◆ **What you will do**
Take the data from its first line. Print each line exactly until the line containing "Viewport: 625px width, 313px height." has been printed too.

◆ **Given records**

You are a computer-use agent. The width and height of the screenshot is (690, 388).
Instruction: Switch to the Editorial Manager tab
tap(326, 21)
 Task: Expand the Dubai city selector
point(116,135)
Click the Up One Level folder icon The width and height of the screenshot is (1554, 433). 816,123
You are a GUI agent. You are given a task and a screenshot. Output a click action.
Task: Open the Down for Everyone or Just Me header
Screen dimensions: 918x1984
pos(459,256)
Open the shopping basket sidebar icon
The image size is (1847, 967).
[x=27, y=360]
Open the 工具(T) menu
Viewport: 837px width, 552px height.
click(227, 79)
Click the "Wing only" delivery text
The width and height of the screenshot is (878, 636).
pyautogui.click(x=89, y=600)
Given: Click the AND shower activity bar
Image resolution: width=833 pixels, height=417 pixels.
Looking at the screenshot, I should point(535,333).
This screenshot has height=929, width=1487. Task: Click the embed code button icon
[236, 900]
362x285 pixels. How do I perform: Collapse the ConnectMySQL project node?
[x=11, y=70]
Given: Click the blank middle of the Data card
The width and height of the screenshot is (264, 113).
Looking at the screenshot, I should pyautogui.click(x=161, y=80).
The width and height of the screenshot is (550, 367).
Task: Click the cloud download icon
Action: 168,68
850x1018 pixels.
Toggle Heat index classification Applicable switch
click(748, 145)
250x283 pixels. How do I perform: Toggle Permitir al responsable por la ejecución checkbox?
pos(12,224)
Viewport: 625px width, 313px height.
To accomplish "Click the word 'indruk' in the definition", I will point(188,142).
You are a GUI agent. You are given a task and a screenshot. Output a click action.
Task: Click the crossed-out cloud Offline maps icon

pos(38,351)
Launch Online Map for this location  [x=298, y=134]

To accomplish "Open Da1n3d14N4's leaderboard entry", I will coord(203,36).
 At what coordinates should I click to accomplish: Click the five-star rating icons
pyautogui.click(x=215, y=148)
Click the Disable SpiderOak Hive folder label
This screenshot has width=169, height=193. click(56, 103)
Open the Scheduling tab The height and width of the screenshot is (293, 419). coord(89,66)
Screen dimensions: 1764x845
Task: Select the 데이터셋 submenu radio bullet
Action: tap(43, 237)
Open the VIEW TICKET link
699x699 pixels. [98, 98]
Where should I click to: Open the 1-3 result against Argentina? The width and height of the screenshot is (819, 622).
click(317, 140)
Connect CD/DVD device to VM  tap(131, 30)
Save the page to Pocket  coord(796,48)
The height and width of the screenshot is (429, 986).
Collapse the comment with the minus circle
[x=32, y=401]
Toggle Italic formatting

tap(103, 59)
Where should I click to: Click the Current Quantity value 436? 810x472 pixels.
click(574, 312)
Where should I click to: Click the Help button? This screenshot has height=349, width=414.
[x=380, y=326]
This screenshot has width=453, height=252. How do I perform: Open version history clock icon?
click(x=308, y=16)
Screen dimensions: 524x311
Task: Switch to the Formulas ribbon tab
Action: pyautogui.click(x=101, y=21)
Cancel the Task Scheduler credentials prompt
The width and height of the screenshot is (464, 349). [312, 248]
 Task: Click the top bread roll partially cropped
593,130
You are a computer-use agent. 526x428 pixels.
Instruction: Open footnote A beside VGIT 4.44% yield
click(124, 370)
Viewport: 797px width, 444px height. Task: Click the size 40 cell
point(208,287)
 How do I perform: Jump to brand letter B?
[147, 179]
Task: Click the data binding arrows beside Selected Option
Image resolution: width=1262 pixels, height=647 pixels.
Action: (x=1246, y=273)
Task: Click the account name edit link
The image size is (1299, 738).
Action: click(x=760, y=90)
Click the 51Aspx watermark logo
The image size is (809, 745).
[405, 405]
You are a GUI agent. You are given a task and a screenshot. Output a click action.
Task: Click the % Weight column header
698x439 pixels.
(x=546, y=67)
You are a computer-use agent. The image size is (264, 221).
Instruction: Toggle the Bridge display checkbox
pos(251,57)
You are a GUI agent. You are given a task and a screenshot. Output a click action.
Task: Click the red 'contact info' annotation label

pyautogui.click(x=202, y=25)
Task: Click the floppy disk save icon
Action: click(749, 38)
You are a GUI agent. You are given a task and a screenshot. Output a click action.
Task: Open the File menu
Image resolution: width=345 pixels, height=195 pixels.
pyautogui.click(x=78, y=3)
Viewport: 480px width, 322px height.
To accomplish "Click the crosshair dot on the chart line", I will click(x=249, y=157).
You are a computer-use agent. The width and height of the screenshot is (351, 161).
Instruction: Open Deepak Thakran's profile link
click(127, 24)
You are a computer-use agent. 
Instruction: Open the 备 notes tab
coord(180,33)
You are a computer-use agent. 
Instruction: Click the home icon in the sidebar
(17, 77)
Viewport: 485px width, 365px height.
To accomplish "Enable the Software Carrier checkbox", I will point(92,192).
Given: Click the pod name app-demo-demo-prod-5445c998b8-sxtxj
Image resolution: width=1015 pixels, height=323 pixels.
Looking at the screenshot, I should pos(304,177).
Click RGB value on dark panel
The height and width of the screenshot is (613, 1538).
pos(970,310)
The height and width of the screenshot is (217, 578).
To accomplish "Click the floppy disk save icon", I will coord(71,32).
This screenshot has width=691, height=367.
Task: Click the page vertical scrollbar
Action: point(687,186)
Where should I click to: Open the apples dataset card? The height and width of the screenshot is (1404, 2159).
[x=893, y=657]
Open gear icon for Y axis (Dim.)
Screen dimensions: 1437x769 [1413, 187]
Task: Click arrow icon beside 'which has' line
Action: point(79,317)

◆ **Exercise result**
You are a computer-use agent. The width and height of the screenshot is (690, 388).
Instruction: Switch to the Editorial Manager tab
tap(326, 21)
 Task: Expand the Dubai city selector
point(116,135)
Click the Up One Level folder icon The width and height of the screenshot is (1554, 433). 816,123
You are a GUI agent. You are given a task and a screenshot. Output a click action.
Task: Open the Down for Everyone or Just Me header
Screen dimensions: 918x1984
pos(459,256)
Open the shopping basket sidebar icon
The image size is (1847, 967).
[x=27, y=360]
Open the 工具(T) menu
Viewport: 837px width, 552px height.
click(227, 79)
Click the "Wing only" delivery text
The width and height of the screenshot is (878, 636).
pyautogui.click(x=89, y=600)
Given: Click the AND shower activity bar
Image resolution: width=833 pixels, height=417 pixels.
Looking at the screenshot, I should point(535,333).
This screenshot has height=929, width=1487. Task: Click the embed code button icon
[236, 900]
362x285 pixels. How do I perform: Collapse the ConnectMySQL project node?
[x=11, y=70]
Given: Click the blank middle of the Data card
The width and height of the screenshot is (264, 113).
Looking at the screenshot, I should pyautogui.click(x=161, y=80).
The width and height of the screenshot is (550, 367).
Task: Click the cloud download icon
Action: 168,68
850x1018 pixels.
Toggle Heat index classification Applicable switch
click(748, 145)
250x283 pixels. How do I perform: Toggle Permitir al responsable por la ejecución checkbox?
pos(12,224)
Viewport: 625px width, 313px height.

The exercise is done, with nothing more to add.